>> BEGIN DOCUMENT EXCERPT

But Bybee II—like the EIT program itself—was still highly classified as I sat there in the open hearing. I couldn’t talk about it. And so I struggled, and Wyden pounced.
WYDEN:
Just so we’re clear on this Bybee Amendment [sic], because I know a number of colleagues have asked about it, the key part of that memo is the question of inflicting physical pain and it not being torture unless the pain is equivalent to organ failure and the related circumstances. Do you think you should have objected at that time?
ME:
I honestly—I can’t say I should have objected at the time. I read the opinion at the time. As I say, I want to emphasize that there was a companion opinion issued to us that did not contain that sort of language and that we really relied on. But no, I can’t honestly sit here today and say I should have objected.
WYDEN:
I think that’s unfortunate, because it seems to me that language, on a very straightforward reading, is over the line. And that’s what I think all of us wanted to hear, is that you wish you had objected.
In the years since, I have frequently thought about this exchange with Wyden, since he would repeatedly later cite it publicly as the primary reason he decided to take the lead role in blocking my nomination. Could I have answered it in a better way? Perhaps. Could I have answered it in a different way, to say that I should have objected to Bybee I? No.
Suppose I had acknowledged to Wyden, in front of the TV cameras, “Yes, Senator, in retrospect I should have objected to Bybee One because of that language in it that you quoted.” In the first place, it would have done me no good. Wyden was a foe who could not be appeased. Almost certainly, he would have jumped all over me: “So, only now are you telling us this, five years later? Why didn’t you object when it would have made a difference? You stood by quietly and let stand an opinion on the torture statute, of all things, that you thought was seriously flawed? Is this one of those ‘confirmation conversions’ we sometimes get up here?” All of which would have been obvious, logical questions.

>> END DOCUMENT EXCERPT
>> BEGIN GIVEN RECORDS

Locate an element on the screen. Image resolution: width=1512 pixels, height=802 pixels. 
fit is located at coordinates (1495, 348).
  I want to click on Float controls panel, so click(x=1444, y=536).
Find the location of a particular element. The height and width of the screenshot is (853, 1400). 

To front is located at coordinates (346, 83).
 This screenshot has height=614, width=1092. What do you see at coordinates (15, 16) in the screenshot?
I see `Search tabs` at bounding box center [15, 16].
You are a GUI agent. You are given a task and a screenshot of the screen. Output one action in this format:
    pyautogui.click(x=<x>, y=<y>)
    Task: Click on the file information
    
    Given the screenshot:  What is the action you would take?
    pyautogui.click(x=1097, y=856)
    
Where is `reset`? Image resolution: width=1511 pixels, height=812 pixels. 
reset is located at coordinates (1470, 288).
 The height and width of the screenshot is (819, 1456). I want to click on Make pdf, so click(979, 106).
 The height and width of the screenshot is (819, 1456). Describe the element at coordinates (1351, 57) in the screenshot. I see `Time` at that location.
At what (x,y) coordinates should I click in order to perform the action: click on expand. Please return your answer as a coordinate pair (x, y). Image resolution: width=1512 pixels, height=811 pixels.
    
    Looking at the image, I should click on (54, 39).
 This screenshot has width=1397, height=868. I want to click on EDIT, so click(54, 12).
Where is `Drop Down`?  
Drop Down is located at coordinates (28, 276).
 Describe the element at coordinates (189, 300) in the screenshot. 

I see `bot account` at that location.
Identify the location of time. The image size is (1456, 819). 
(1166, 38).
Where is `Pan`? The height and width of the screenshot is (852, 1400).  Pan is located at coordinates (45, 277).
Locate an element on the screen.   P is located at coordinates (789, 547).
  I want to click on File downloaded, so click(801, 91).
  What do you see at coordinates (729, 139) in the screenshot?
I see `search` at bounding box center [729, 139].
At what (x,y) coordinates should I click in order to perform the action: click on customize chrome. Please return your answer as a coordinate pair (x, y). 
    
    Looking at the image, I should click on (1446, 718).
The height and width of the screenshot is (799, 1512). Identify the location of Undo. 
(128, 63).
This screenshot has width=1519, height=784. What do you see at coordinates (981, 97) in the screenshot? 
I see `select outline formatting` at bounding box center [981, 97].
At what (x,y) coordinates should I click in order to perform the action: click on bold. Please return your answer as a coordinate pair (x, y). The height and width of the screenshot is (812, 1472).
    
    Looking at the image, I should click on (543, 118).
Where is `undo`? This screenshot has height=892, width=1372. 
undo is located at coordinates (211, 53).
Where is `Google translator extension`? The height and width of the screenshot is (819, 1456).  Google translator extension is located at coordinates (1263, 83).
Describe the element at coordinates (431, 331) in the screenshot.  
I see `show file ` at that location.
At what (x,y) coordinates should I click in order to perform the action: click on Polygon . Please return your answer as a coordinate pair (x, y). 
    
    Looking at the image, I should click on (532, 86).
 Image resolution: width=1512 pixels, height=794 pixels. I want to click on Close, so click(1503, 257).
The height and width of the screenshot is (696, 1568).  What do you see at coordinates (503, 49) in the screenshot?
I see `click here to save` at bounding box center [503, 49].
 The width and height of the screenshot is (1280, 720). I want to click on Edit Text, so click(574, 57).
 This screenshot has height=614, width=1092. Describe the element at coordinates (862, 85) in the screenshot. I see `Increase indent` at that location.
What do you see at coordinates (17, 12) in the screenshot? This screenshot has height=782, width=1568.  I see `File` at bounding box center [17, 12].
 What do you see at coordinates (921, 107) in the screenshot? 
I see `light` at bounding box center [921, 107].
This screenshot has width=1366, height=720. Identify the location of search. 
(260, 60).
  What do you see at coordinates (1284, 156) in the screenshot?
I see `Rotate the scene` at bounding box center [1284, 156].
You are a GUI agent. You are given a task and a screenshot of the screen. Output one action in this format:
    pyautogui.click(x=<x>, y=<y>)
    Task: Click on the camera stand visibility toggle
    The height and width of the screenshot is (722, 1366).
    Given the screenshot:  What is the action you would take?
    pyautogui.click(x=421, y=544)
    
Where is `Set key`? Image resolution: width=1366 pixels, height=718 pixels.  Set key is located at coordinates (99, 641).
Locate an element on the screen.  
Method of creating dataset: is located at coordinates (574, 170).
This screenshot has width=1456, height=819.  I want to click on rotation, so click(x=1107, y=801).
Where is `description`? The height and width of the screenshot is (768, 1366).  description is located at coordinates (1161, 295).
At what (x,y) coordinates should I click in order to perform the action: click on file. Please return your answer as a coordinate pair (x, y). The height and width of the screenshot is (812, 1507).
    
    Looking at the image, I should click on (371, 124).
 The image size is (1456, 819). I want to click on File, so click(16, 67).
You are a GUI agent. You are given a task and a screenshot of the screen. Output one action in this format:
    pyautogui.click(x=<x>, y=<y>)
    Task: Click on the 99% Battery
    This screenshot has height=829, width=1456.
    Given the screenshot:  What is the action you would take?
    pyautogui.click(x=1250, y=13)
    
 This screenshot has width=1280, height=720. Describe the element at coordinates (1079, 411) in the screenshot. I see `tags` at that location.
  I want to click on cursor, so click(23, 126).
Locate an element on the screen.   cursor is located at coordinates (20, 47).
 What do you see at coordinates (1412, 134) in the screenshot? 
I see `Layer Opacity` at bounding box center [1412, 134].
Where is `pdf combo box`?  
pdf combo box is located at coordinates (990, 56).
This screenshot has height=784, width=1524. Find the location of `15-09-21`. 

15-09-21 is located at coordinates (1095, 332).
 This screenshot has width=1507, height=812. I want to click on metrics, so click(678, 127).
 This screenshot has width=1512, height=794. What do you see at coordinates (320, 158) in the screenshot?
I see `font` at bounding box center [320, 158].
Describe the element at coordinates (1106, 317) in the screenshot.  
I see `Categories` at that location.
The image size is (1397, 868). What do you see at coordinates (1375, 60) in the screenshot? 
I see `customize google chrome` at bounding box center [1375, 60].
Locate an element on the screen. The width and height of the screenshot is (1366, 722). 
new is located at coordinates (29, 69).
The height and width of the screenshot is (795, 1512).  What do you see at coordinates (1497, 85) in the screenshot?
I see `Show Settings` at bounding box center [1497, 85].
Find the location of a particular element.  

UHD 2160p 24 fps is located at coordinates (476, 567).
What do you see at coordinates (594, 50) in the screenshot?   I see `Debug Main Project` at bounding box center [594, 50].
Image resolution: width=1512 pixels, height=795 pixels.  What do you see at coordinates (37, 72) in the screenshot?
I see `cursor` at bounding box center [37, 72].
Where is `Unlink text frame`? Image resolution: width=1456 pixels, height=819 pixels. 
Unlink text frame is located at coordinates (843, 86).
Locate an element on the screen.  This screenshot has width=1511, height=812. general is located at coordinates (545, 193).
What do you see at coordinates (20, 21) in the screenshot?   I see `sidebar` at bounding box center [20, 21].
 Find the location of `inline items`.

>> END GIVEN RECORDS

• [REQUIRED WORK]
1 - Reproduce the stretch of the hearing passage from "But Bybee II—like" through "and Wyden pounced.".
2 - In the hearing passage, what did Wyden repeatedly cite this exchange as, according to the narrator?
3 - Carry on the passage about the exchange with Wyden from the point where it ends.

• [RESPONSES TO THE EXERCISE]
1 -
But Bybee II—like the EIT program itself—was still highly classified as I sat there in the open hearing. I couldn’t talk about it. And so I struggled, and Wyden pounced.

2 - He cited it as the primary reason he decided to take the lead role in blocking the narrator's nomination.

3 -
But there was another, far more important reason I couldn’t say what Wyden piously claimed he wished I would have said: It would have meant publicly throwing the Agency—and the hundreds of CIA officers at all levels who had been involved in the still-ongoing interrogation program—to the wolves.
For years, I had been assuring all of these people—my colleagues, clients, and friends—that the program from the beginning had the authoritative, written imprimatur of the Justice Department. To be sure, the key legal document for us had been Bybee II, the top-secret memo to me that Justice never backed away from. Not Bybee I, which was addressed to the White House and consisted of a lengthy, dense, aggressively argued analysis that set a baseline for torture (“organ failure . . . or even death”) that the EITs, in the way they were to be administered, never came close to approaching.
And yet Bybee I and Bybee II—memos issued on the same day by the same man—were inextricably linked. After all, they were both prompted by my request for definitive, written Justice Department guidance. I couldn’t distance myself from one without potentially eroding the legitimacy of the other. And I simply couldn’t do that. I couldn’t do it to the people who had trusted and depended on my word that the EITs were legal, who would never have participated in a program—no matter how critical to preventing another 9/11—that constituted torture, one of the most repellent words in the English language.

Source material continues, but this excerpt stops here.